### PROVIDED MATERIAL
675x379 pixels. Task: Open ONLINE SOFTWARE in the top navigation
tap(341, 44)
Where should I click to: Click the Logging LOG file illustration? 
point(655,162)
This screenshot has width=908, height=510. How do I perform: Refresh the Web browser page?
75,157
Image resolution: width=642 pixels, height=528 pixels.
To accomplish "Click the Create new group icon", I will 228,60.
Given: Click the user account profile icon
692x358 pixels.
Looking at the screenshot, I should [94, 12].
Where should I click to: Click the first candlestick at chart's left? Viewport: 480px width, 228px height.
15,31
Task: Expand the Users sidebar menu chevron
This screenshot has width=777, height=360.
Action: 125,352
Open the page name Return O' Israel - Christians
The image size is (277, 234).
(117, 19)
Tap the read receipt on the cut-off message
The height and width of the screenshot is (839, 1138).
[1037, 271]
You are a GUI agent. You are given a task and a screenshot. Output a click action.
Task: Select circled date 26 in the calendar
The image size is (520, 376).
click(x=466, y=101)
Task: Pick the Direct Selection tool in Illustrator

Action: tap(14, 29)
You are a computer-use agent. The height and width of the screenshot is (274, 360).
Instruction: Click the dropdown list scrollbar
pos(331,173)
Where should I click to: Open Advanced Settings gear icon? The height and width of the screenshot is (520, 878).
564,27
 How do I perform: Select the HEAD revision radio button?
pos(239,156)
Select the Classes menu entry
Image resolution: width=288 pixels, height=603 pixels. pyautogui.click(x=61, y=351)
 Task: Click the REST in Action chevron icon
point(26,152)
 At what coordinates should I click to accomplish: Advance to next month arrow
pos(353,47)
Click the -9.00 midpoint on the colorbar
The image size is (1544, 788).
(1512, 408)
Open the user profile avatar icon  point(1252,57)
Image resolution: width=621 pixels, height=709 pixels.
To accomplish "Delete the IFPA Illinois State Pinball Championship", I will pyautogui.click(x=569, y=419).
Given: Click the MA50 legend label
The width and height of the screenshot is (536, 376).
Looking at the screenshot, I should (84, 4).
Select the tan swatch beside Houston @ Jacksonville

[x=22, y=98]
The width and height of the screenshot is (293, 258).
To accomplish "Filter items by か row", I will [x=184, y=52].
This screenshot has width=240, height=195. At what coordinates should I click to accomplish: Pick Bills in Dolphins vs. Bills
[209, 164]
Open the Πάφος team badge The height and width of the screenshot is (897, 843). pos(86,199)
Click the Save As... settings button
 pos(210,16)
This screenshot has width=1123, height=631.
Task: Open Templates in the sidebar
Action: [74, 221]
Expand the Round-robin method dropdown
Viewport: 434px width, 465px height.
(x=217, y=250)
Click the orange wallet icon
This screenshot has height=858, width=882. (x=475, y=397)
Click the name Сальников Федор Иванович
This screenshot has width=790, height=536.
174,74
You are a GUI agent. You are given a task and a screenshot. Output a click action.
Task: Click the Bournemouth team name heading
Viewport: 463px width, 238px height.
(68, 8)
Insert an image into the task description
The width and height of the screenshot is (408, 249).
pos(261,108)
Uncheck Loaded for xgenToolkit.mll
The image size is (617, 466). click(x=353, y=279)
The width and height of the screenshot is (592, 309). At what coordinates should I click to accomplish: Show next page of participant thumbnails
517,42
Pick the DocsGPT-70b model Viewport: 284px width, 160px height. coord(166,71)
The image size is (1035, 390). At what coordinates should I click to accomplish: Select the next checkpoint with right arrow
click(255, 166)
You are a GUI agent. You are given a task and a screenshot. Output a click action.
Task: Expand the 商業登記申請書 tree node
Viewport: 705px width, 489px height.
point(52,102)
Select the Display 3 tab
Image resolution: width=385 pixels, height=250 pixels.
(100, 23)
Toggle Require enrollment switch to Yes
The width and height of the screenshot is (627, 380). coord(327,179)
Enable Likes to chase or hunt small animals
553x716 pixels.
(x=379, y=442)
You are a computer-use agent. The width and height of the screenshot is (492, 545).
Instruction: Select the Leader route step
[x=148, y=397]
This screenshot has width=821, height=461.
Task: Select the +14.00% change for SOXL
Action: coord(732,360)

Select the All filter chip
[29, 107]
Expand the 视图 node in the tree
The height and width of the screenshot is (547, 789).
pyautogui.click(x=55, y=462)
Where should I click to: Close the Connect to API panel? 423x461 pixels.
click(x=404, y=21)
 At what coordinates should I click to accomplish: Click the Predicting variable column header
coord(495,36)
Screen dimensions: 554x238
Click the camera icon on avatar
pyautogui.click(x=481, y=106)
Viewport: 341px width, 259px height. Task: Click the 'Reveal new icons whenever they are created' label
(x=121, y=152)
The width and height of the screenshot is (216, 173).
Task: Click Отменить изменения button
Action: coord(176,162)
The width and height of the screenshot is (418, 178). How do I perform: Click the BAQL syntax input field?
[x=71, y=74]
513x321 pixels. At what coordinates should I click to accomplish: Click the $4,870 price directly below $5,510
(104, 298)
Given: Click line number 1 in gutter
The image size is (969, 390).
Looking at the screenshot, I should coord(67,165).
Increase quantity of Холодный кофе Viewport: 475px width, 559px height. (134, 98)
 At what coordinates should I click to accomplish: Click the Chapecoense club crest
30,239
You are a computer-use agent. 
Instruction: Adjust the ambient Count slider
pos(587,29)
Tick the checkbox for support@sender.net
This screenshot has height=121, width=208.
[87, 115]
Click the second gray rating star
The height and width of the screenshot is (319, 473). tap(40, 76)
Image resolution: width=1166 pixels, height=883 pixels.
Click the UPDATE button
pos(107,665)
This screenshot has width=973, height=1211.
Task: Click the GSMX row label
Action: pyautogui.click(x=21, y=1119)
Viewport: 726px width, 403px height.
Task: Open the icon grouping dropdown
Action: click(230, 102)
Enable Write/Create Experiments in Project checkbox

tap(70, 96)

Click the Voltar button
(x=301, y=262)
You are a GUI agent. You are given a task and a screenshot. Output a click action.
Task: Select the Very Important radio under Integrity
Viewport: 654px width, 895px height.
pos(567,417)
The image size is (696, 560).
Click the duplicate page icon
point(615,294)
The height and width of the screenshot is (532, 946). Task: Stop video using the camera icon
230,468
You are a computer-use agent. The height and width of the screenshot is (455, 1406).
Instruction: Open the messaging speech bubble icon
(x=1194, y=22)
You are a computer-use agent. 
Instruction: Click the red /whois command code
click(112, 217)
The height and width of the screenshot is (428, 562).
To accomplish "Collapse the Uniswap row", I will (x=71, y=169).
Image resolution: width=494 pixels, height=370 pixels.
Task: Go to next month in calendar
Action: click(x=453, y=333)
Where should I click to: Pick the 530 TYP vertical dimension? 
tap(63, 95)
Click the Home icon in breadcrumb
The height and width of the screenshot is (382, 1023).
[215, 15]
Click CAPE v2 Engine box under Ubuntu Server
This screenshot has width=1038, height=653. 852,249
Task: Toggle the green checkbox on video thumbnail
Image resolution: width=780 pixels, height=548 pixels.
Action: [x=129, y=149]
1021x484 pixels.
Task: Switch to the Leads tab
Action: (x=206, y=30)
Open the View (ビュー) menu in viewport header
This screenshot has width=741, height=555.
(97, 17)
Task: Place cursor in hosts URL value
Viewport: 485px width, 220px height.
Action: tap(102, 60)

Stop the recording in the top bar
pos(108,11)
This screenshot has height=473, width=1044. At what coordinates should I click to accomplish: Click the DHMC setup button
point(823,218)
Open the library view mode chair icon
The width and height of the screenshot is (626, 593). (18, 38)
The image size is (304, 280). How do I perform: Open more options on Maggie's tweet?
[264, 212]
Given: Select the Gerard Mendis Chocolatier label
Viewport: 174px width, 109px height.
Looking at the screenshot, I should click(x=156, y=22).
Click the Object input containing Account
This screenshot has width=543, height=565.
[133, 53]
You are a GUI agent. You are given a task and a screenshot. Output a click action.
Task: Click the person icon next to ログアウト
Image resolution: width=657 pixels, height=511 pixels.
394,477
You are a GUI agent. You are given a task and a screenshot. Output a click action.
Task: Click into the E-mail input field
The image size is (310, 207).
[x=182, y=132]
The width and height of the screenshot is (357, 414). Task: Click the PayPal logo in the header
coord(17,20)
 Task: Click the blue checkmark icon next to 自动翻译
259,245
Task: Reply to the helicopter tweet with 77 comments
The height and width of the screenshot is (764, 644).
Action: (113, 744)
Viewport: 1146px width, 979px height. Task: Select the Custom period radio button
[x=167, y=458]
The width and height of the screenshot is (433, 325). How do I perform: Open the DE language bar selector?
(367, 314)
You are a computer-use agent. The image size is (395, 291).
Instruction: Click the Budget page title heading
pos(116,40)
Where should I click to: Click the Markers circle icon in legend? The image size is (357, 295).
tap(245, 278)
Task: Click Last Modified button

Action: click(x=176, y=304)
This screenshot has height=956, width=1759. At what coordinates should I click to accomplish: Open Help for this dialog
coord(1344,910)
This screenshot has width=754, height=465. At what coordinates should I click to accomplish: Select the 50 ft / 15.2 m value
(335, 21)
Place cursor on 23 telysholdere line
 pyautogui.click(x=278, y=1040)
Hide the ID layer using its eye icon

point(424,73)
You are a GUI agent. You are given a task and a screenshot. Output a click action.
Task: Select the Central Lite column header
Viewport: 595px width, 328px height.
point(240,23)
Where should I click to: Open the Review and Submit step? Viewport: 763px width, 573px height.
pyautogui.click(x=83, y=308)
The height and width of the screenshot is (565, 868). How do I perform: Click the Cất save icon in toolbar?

### EXERCISE REQUIREMENTS
Within the material above, extract exactly the lines that start at the line containing "How do I perform: Select" and stop after the line containing "Expand the Round-robin method dropdown", and only those.

### PROBLEM SOLUTION
 How do I perform: Select the HEAD revision radio button?
pos(239,156)
Select the Classes menu entry
Image resolution: width=288 pixels, height=603 pixels. pyautogui.click(x=61, y=351)
 Task: Click the REST in Action chevron icon
point(26,152)
 At what coordinates should I click to accomplish: Advance to next month arrow
pos(353,47)
Click the -9.00 midpoint on the colorbar
The image size is (1544, 788).
(1512, 408)
Open the user profile avatar icon  point(1252,57)
Image resolution: width=621 pixels, height=709 pixels.
To accomplish "Delete the IFPA Illinois State Pinball Championship", I will pyautogui.click(x=569, y=419).
Given: Click the MA50 legend label
The width and height of the screenshot is (536, 376).
Looking at the screenshot, I should (84, 4).
Select the tan swatch beside Houston @ Jacksonville

[x=22, y=98]
The width and height of the screenshot is (293, 258).
To accomplish "Filter items by か row", I will [x=184, y=52].
This screenshot has width=240, height=195. At what coordinates should I click to accomplish: Pick Bills in Dolphins vs. Bills
[209, 164]
Open the Πάφος team badge The height and width of the screenshot is (897, 843). pos(86,199)
Click the Save As... settings button
 pos(210,16)
This screenshot has width=1123, height=631.
Task: Open Templates in the sidebar
Action: [74, 221]
Expand the Round-robin method dropdown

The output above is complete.